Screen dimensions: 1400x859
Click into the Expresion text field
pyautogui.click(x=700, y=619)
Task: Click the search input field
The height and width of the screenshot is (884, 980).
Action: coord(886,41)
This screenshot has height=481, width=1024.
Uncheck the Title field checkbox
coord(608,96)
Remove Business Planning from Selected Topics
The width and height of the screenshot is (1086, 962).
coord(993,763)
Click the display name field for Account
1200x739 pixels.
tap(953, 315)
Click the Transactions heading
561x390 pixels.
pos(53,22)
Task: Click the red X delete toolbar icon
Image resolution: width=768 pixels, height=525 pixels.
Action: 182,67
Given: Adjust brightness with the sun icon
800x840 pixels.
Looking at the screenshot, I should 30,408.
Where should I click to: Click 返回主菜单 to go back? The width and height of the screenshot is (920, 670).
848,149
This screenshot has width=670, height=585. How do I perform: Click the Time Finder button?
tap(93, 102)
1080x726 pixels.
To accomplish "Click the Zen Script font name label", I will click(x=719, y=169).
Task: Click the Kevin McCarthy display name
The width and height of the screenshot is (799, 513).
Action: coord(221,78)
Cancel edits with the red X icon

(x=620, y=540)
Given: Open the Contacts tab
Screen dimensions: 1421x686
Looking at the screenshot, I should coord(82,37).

-- -- --

REQUIREMENT: Retype every line above with nothing changed.

SOLUTION TO THIS PROBLEM:
Screen dimensions: 1400x859
Click into the Expresion text field
pyautogui.click(x=700, y=619)
Task: Click the search input field
The height and width of the screenshot is (884, 980).
Action: coord(886,41)
This screenshot has height=481, width=1024.
Uncheck the Title field checkbox
coord(608,96)
Remove Business Planning from Selected Topics
The width and height of the screenshot is (1086, 962).
coord(993,763)
Click the display name field for Account
1200x739 pixels.
tap(953, 315)
Click the Transactions heading
561x390 pixels.
pos(53,22)
Task: Click the red X delete toolbar icon
Image resolution: width=768 pixels, height=525 pixels.
Action: 182,67
Given: Adjust brightness with the sun icon
800x840 pixels.
Looking at the screenshot, I should 30,408.
Where should I click to: Click 返回主菜单 to go back? The width and height of the screenshot is (920, 670).
848,149
This screenshot has width=670, height=585. How do I perform: Click the Time Finder button?
tap(93, 102)
1080x726 pixels.
To accomplish "Click the Zen Script font name label", I will click(x=719, y=169).
Task: Click the Kevin McCarthy display name
The width and height of the screenshot is (799, 513).
Action: coord(221,78)
Cancel edits with the red X icon

(x=620, y=540)
Given: Open the Contacts tab
Screen dimensions: 1421x686
Looking at the screenshot, I should coord(82,37).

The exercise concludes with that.